Today, I will explain what an “invalidating environment” is in the context of Borderline Personality Disorder (BPD).

 

General Overview

An “invalidating environment” in Borderline Personality Disorder (BPD) refers to an environment where an individual’s feelings and perceptions are consistently dismissed, ignored, or invalidated during their developmental years. This concept plays a crucial role in the development of BPD.

 

Characteristics of an Invalidating Environment

An invalidating environment typically has the following characteristics:

 

Denial of Emotions: The individual’s feelings and experiences are not acknowledged as valid or legitimate by those around them.

Excessive Expectations: Expectations that are inappropriate for the individual’s age or developmental stage, leading to a diminished sense of self-efficacy.

Lack of Communication: Healthy emotional expression and communication are deficient between the individual and their caregivers.

Lack of Problem-Solving Support: The individual does not receive appropriate support or methods to deal with their problems.

Impact of Invalidating Environments on BPD

Individuals raised in invalidating environments may struggle to understand and express their emotions appropriately. This difficulty can lead to hallmark features of BPD, such as emotional instability, unclear self-image, and problematic relationships.

 

Coping Strategies

To address the effects of an invalidating environment, the following approaches can be effective:

 

Cognitive Behavioral Therapy (CBT): Aims to recognize and modify unhealthy thought patterns.

Dialectical Behavior Therapy (DBT): Focuses on teaching specific skills for emotional regulation, interpersonal effectiveness, and stress tolerance.
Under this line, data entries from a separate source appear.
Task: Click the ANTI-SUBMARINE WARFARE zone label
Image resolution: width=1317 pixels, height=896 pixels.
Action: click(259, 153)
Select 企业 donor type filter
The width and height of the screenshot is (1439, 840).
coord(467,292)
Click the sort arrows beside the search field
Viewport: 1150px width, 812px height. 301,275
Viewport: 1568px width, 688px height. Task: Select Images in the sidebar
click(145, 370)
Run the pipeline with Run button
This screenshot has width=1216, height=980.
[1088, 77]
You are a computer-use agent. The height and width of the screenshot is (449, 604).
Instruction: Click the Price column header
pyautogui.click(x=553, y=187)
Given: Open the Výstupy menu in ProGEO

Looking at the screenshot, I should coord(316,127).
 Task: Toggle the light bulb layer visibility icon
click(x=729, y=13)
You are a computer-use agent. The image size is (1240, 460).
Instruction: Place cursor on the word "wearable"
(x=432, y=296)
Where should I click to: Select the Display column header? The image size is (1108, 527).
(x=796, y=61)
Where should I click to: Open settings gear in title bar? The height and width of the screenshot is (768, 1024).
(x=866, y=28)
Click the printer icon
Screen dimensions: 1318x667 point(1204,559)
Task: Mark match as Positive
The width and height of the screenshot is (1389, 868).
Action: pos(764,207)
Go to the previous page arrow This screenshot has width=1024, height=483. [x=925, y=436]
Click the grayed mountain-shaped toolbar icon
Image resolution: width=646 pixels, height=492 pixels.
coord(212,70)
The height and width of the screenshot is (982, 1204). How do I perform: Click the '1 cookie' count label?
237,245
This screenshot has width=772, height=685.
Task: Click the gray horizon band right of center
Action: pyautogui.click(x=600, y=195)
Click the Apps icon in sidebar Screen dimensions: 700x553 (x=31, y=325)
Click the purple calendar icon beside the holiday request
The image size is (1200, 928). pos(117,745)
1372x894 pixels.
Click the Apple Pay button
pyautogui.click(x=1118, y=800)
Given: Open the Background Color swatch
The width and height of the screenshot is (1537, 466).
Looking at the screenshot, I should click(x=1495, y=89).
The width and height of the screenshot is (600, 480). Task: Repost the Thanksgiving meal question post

Creating a Supportive Environment: Providing a safe and validating relationship that acknowledges and legitimizes emotions.

Specific Considerations

BPD arises from a combination of an invalidating environment and the individual’s inherent temperament (such as high sensitivity and mood variability). It’s safe to say that BPD would not develop without the presence of an invalidating environment to some degree.

 

Recognizing the presence of an invalidating environment and its continuation into the present is crucial for both the individual and, if possible, their caregivers. This realization helps in understanding why the individual is in their current state.

 

Therapy and Treatment

For children, caregivers may often attend sessions, but for adults, relationships with caregivers are often strained, requiring a retrospective analysis of the individual’s upbringing. Although it may be incomplete, it is essential to work with the information available.

 

Individuals with BPD often struggle with forming a basic sense of trust, which typically develops in early childhood through relationships with caregivers. Establishing this foundational trust in adulthood is challenging. Recognizing the lack of this trust can help individuals understand their condition better.

 

Over time and through relationships with others, it is possible to develop a sense of basic trust. While this process takes time, therapy aims to revisit and reconstruct parts of the individual’s developmental history.

 

Conclusion

Understanding the role of an invalidating environment in the development of Borderline Personality Disorder is essential for effective treatment. Therapy involves acknowledging the past invalidation and working towards building a sense of trust and self-worth. This process, though gradual, can lead to significant improvements in the individual’s mental health and relationships.